WHAT IS BEING ASKED -> Set down exactly the lines below between the line holding "[بدلة الجسم الأساسية" and the line holding "Terms & Conditions (36, 2273)", inclusive; no other line belongs in the answer.

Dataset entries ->

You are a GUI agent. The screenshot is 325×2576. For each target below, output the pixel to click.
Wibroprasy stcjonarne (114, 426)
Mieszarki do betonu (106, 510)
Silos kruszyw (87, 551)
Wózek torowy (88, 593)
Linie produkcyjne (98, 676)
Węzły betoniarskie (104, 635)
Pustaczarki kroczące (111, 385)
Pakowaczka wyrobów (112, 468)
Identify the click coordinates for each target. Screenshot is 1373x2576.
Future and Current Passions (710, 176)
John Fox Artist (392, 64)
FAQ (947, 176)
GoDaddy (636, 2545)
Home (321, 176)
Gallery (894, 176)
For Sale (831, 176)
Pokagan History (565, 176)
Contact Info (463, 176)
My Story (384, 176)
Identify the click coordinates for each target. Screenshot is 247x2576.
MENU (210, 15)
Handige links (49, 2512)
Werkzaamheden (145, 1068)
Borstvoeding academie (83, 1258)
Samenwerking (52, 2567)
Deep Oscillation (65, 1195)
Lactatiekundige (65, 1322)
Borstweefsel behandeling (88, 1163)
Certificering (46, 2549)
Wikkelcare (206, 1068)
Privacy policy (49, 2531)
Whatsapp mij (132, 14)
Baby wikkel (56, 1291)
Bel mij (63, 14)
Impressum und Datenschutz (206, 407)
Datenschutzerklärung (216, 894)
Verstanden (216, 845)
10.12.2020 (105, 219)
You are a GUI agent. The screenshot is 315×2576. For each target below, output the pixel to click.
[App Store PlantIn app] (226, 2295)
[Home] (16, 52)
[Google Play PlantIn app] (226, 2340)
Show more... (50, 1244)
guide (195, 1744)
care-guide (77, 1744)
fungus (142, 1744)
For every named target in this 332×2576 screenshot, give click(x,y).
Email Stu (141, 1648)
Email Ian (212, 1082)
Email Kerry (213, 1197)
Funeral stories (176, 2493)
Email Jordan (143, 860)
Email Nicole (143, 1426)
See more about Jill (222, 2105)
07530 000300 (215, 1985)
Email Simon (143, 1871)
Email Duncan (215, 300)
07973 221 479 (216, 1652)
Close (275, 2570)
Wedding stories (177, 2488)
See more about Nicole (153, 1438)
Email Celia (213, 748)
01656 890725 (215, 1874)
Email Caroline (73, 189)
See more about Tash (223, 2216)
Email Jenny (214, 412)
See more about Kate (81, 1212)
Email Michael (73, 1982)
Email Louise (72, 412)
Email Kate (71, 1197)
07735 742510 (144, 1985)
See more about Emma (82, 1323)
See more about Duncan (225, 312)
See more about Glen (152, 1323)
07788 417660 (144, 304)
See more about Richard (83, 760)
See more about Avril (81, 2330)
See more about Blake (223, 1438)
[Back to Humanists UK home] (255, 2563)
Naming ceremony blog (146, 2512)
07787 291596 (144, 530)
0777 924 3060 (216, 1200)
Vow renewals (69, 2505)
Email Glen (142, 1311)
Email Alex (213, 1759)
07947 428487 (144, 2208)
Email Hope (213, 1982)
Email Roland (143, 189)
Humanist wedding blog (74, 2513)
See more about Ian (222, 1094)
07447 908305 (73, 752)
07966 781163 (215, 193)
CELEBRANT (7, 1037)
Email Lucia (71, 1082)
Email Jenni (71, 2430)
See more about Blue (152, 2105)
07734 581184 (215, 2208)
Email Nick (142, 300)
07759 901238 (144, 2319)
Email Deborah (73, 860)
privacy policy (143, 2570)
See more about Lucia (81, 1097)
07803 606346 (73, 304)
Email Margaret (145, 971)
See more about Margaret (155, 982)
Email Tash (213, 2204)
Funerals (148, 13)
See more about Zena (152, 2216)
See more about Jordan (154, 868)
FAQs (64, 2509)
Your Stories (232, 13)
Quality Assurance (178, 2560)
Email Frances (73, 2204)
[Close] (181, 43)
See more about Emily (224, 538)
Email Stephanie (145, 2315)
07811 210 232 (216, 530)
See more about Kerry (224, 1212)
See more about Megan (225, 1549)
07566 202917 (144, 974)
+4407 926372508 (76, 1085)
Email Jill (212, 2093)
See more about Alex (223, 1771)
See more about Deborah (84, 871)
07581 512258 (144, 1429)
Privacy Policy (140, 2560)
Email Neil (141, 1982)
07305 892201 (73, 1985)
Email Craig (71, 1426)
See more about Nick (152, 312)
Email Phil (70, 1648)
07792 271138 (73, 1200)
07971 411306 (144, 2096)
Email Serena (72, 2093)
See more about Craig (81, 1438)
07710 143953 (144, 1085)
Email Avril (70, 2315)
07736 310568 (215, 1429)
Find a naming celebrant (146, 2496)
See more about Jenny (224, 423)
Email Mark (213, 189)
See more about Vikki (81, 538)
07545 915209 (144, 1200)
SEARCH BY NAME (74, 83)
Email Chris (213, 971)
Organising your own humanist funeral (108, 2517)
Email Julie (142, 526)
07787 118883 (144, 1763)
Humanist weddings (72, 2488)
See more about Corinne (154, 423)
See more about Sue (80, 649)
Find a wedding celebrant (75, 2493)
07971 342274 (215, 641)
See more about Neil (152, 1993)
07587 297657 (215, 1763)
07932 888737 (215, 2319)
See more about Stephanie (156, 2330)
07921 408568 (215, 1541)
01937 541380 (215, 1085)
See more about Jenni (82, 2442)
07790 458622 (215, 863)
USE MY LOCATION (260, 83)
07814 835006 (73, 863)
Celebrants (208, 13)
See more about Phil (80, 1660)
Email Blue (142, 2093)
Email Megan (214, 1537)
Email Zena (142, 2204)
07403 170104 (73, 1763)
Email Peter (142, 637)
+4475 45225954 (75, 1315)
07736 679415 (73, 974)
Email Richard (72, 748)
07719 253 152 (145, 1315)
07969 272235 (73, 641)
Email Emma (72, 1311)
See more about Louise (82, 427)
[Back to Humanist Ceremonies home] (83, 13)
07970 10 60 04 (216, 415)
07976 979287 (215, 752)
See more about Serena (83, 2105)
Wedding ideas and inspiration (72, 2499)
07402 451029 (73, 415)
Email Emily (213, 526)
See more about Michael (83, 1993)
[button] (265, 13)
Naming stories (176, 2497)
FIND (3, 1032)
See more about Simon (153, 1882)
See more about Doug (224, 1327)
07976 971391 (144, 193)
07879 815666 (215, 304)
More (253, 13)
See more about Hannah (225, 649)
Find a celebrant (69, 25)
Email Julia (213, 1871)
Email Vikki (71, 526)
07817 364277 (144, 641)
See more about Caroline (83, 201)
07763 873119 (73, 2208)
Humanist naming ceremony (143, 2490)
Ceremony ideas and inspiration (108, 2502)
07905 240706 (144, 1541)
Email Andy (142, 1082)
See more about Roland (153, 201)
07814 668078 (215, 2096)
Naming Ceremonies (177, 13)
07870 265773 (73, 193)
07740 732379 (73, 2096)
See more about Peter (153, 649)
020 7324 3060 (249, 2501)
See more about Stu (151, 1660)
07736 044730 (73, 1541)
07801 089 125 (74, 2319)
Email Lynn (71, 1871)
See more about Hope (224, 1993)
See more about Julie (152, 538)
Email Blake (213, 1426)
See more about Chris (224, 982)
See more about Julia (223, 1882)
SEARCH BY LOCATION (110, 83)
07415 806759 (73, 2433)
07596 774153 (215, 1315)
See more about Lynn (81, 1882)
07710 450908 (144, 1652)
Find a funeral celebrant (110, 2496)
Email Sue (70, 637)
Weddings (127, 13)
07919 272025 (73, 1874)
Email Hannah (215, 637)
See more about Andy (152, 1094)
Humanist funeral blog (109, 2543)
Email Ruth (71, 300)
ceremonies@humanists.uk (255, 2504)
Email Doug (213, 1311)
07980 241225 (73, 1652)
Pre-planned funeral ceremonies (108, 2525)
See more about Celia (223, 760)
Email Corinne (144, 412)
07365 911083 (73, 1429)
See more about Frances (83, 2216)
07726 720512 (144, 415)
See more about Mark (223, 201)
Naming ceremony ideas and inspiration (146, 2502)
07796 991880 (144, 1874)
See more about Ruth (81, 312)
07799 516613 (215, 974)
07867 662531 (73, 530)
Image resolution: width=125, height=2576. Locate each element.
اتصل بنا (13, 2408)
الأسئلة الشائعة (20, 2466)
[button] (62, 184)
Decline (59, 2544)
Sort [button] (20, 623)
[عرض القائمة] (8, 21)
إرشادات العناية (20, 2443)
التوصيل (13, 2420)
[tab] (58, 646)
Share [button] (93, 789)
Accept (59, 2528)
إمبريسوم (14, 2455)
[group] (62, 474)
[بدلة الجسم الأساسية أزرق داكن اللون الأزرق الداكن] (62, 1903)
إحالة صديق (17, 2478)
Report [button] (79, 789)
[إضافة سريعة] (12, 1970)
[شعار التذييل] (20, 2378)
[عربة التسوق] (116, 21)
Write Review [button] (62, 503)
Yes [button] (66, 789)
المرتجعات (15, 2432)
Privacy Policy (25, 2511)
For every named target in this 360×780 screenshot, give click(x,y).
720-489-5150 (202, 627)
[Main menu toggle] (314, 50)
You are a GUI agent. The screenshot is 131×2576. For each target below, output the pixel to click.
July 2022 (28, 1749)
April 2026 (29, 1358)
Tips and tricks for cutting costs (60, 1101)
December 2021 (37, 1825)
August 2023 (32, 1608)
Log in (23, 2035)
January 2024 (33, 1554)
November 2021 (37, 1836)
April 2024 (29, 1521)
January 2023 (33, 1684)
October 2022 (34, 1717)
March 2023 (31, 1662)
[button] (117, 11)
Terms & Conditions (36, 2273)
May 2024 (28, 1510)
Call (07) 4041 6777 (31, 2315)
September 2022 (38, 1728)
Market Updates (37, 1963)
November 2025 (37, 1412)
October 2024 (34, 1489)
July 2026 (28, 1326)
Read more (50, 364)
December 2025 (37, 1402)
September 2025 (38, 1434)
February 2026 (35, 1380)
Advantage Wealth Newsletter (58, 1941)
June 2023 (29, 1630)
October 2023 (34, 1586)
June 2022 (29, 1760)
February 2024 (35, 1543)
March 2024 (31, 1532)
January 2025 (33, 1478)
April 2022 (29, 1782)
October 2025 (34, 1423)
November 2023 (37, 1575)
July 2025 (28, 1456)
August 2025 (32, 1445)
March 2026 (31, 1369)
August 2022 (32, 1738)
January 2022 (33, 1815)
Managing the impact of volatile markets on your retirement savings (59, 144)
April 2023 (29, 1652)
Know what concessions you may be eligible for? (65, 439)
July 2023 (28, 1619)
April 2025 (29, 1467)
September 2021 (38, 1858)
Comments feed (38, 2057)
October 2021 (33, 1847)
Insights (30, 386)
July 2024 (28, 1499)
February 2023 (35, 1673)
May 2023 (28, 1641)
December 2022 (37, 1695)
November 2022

REPLY ->
[بدلة الجسم الأساسية أزرق داكن اللون الأزرق الداكن] (62, 1903)
إحالة صديق (17, 2478)
Report [button] (79, 789)
[إضافة سريعة] (12, 1970)
[شعار التذييل] (20, 2378)
[عربة التسوق] (116, 21)
Write Review [button] (62, 503)
Yes [button] (66, 789)
المرتجعات (15, 2432)
Privacy Policy (25, 2511)
For every named target in this 360×780 screenshot, give click(x,y).
720-489-5150 (202, 627)
[Main menu toggle] (314, 50)
You are a GUI agent. The screenshot is 131×2576. For each target below, output the pixel to click.
July 2022 (28, 1749)
April 2026 (29, 1358)
Tips and tricks for cutting costs (60, 1101)
December 2021 (37, 1825)
August 2023 (32, 1608)
Log in (23, 2035)
January 2024 (33, 1554)
November 2021 (37, 1836)
April 2024 (29, 1521)
January 2023 (33, 1684)
October 2022 (34, 1717)
March 2023 (31, 1662)
[button] (117, 11)
Terms & Conditions (36, 2273)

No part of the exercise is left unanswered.